A Previdência e a Seguridade Social têm déficits crescentes, de centenas de bilhões de reais por ano, atestados pela contabilidade oficial e pelo Tribunal de Contas da União. Mas há quem diga que o rombo “é uma farsa”. Entenda essa disputa e saiba por que a situação das contas é mesmo grave, não importa a metodologia adotada:
A previdência tem déficit ou não tem?
TEM. A arrecadação das contribuições previdenciárias (de empregados e empregadores) não é suficiente para cobrir o pagamento de aposentadorias e pensões. O saldo dessa conta, que tem aval do Tribunal de Contas da União, é negativo há muito tempo e tem piorado.
Resultado da Previdência Social, em R$ bilhões:
Total RGPS/INSS (setor privado) RPPS (servidores federais)
E a Seguridade, também tem déficit?
TEM. A Seguridade Social reúne Previdência, Saúde e Assistência Social, e a contabilidade oficial mostra que ela é deficitária há anos. A Anfip, que representa os auditores da Receita Federal e criou uma contabilidade alternativa, sempre disse que não havia déficit na Seguridade. Mas até na conta dela o saldo ficou negativo a partir de 2016:
Resultado da Seguridade Social, em R$ bilhões:
Segundo a Anfip Segundo o Governo Federal
NÃO existe déficit
A Anfip diz que não se pode olhar só para a Previdência. Afirma que, pela Constituição, o certo é comparar receitas* e despesas** de toda a Seguridade Social (que inclui ainda Saúde e Assistência Social). Em 2016, o saldo da conta da Anfip ficou negativo, mas ela atribui isso à crise.
Existe déficit, SIM
Os relatórios do Tesouro apontam que, desde o governo Lula, a Seguridade Social não tem superávit, e sim um déficit que cresce a cada ano.
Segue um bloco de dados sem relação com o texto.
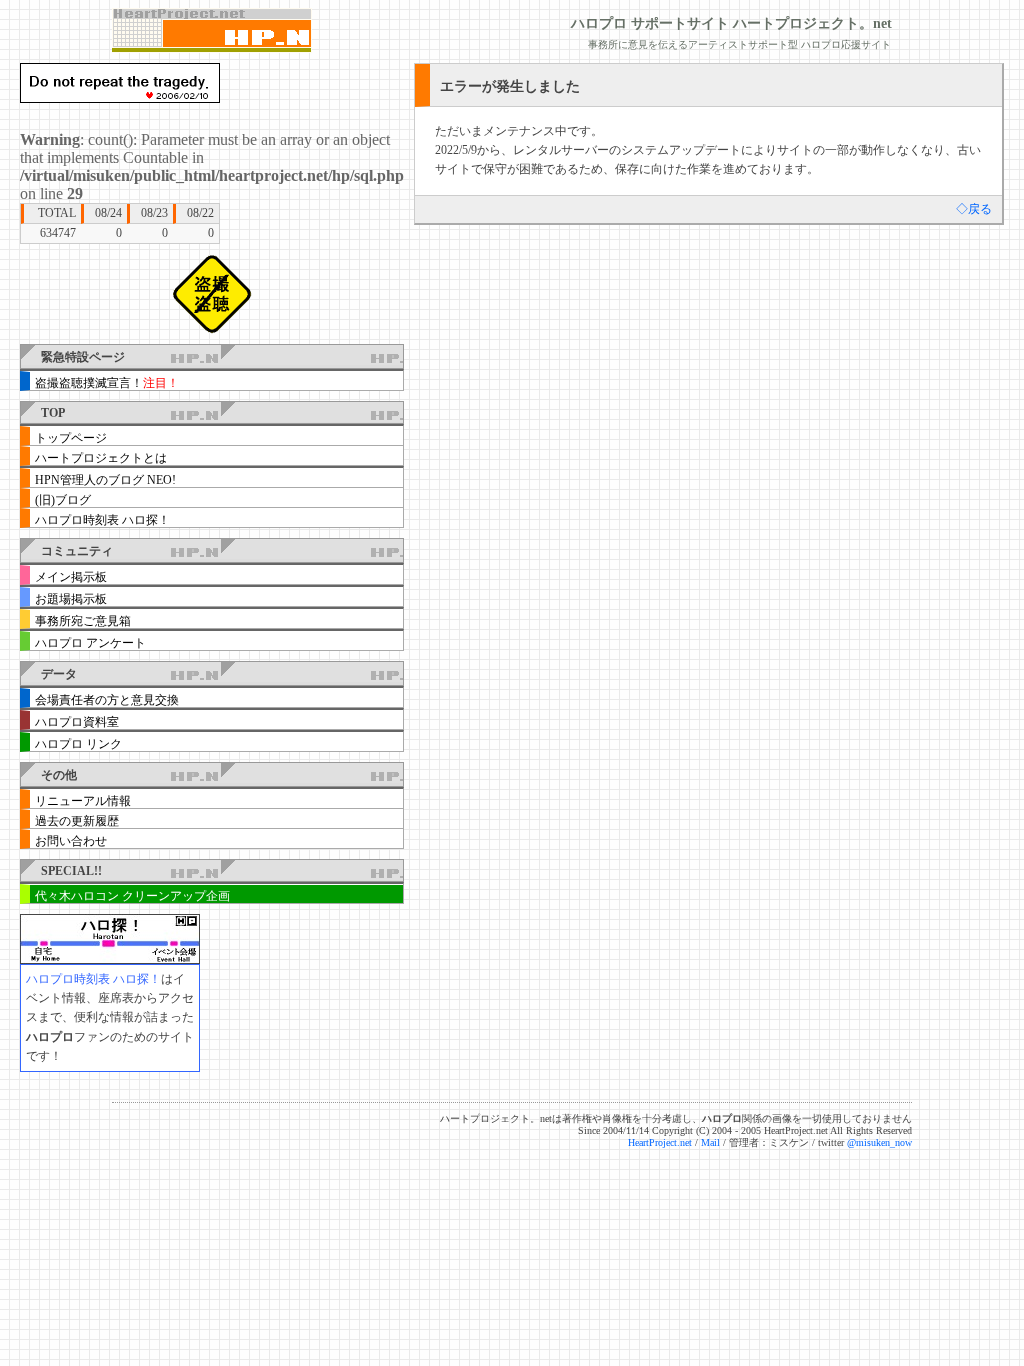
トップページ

*Principais receitas da Seguridade: Contribuições previdenciárias e sociais (tributos como Cofins, PIS/Pasep, CSLL)
**Principais despesas da Seguridade: Saúde pública, aposentadorias, pensões, auxílios, benefícios assistenciais (BPC), seguro-desemprego e Bolsa Família, além de despesas de pessoal, custeio e capital dessa área
Esses cálculos são tão diferentes principalmente por causa de três cifras:
R$ 58 bilhões
Desonerações da contribuição previdenciária: Alguns setores da economia estão livres de pagar contribuição previdenciária, ou pagam menos que outros. O cálculo da Anfip inclui esses recursos (que não são arrecadados) como se fossem receitas reais da Seguridade. Em 2018, as desonerações foram de R$ 58 bilhões.
R$ 90 bilhões
Previdência dos servidores da União: O governo inclui, no orçamento da Seguridade, as receitas e despesas da Previdência dos servidores civis e militares da União. A Anfip sustenta que esse regime não faz parte da Seguridade, e o exclui das contas. Em 2018, os regimes dos servidores registraram déficit de R$ 90 bilhões.
R$ 110 bilhões
Desvinculação de receitas da Seguridade: A Desvinculação de Receitas da União (DRU) permite ao governo usar livremente até 30% da arrecadação de contribuições sociais em áreas que não a Seguridade. A Anfip contabiliza esses recursos, que somaram R$ 110 bilhões em 2018, como receitas da Seguridade.
Qual a verdadeira situação da Previdência, então?
É grave de qualquer forma
A Previdência está tirando recursos da Saúde e da Assistência Social
A Seguridade Social reúne Previdência, Saúde e Assistência Social. Quanto mais recursos as aposentadorias e pensões consomem, menos dinheiro sobra para investir Saúde e na Assistência. Hoje essas duas áreas recebem apenas 30% do orçamento total da Seguridade.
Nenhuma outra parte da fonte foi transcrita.